Asimismo, en cuanto a la seguridad pública, se deberán sortear diversos retos, primordialmente el del respeto a los derechos humanos de los detenidos y preservar la escena del crimen.

La actuación policiaca es fundamental también por otro aspecto: su contacto como primer respondiente ante los ciudadanos y su directa vinculación con los medios de comunicación y reporteros del ámbito “policiaco”, una especialidad periodística de gran consumo entre los ciudadanos, tema que será retomado más adelante.

En agosto de 2008, se promovió la firma del Acuerdo Nacional por la Seguridad, la Justicia y la Legalidad (ANSJL) que incluyó 74 compromisos que implicaban múltiples cambios estructurales al sistema de seguridad y justicia, entre ellos sujetar a evaluación permanente y control de confianza al personal de las instituciones policiales, de procuración de justicia y centros de readaptación social. [20]
Asimismo y no menos importante debe mencionarse a los agentes ministeriales, a los defensores y a los abogados.

Finalmente, pero en igual nivel de importancia están los ciudadanos, porque sólo si la sociedad conoce y comprende el sistema es que puede augurarse la viabilidad y lograrse las expectativas de mejora para el que fue planteado.

Si bien las reformas procesales estatales ya están en marcha, aún se requerirá la actualización de todos los intervinientes.


V.-El papel de los medios como motor del consenso social


La reforma se encuentra entonces, en estos momentos, en la fase de aplicación en cada estado y para que esta aplicación se de en forma exitosa requiere necesariamente del consenso social que deberá construirse desde una base social que desconfía del actual sistema de justicia.

El cambio no podría insertarse en un escenario más complicado. La sociedad mexicana  vive una etapa particularmente difícil en México y a nivel internacional.

Los medios y los ciudadanos no había estado interesados en un verdadero “periodismo judicial” y las instituciones habían permanecido alejadas de los ciudadanos, sin que tuvieran la necesidad de acercarse a ellos y hablarles “en su idioma”.

Pero los últimos 30 años han traído cambios impresionantes y veloces, a los que se les da por llamar “La cuarta revolución industrial” y que han sido impulsados por la tecnología.

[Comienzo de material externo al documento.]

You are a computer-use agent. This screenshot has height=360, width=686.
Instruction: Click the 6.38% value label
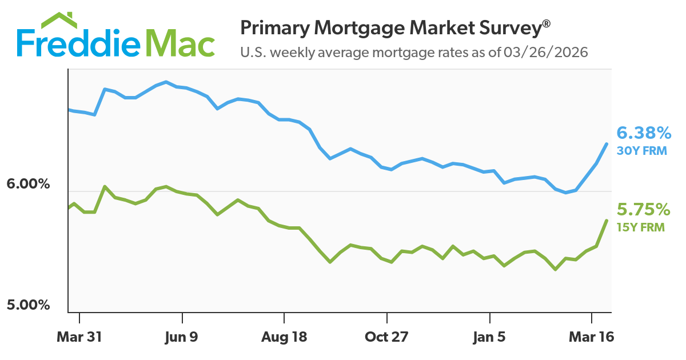pyautogui.click(x=644, y=134)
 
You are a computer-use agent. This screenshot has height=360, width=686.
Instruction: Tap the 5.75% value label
pyautogui.click(x=643, y=209)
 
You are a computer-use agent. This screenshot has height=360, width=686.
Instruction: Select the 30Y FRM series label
pyautogui.click(x=641, y=151)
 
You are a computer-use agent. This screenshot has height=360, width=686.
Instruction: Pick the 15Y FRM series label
pyautogui.click(x=641, y=227)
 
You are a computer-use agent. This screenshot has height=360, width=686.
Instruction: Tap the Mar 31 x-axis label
pyautogui.click(x=79, y=337)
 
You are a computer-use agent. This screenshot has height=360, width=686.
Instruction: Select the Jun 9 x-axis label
pyautogui.click(x=182, y=337)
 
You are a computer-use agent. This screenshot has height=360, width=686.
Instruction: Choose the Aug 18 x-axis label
pyautogui.click(x=284, y=337)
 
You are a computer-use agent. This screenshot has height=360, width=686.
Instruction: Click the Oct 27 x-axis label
pyautogui.click(x=387, y=337)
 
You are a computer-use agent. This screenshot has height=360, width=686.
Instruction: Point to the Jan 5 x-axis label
pyautogui.click(x=489, y=337)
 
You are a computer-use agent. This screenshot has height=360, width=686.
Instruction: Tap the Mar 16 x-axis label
pyautogui.click(x=592, y=337)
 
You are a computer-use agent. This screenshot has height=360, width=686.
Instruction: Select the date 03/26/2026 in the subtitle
pyautogui.click(x=546, y=53)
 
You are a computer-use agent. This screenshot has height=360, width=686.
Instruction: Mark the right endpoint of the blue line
pyautogui.click(x=607, y=143)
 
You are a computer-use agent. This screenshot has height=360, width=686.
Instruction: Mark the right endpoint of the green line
pyautogui.click(x=607, y=220)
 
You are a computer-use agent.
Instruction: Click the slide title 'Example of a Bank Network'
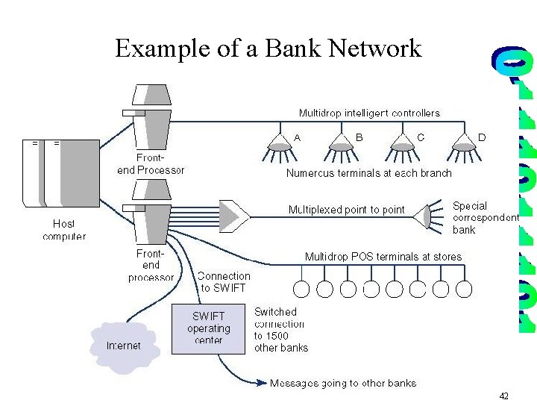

El acceso masivo al internet a principios de los 80 y la aparición y crecimiento de las redes sociales al iniciar este siglo, permitieron hacer realidad lo que muchos creían una fantasía: acercar la información a los ciudadanos y darles el poder de influir en ella en cuestión de instantes, con una alcance mundial.

Este cambio, gradual pero veloz, ha sacudido a las instituciones, a los gobiernos y a las empresas y ha expuesto sus actuaciones y actividades a los ojos de los ciudadanos. Era pues, de esperarse, que este cambio, como muchos otros, trajera profundas dudas a una sociedad que no estaba acostumbrada a informarse sobre los procesos, ya que más bien su conexión se daba casi exclusivamente a través de la “nota policiaca”.

La sección policiaca fue, durante muchos años, el único eslabón entre los ciudadanos y el sistema de justicia y a la vez se convirtió en un contenido muy rentable para los medios.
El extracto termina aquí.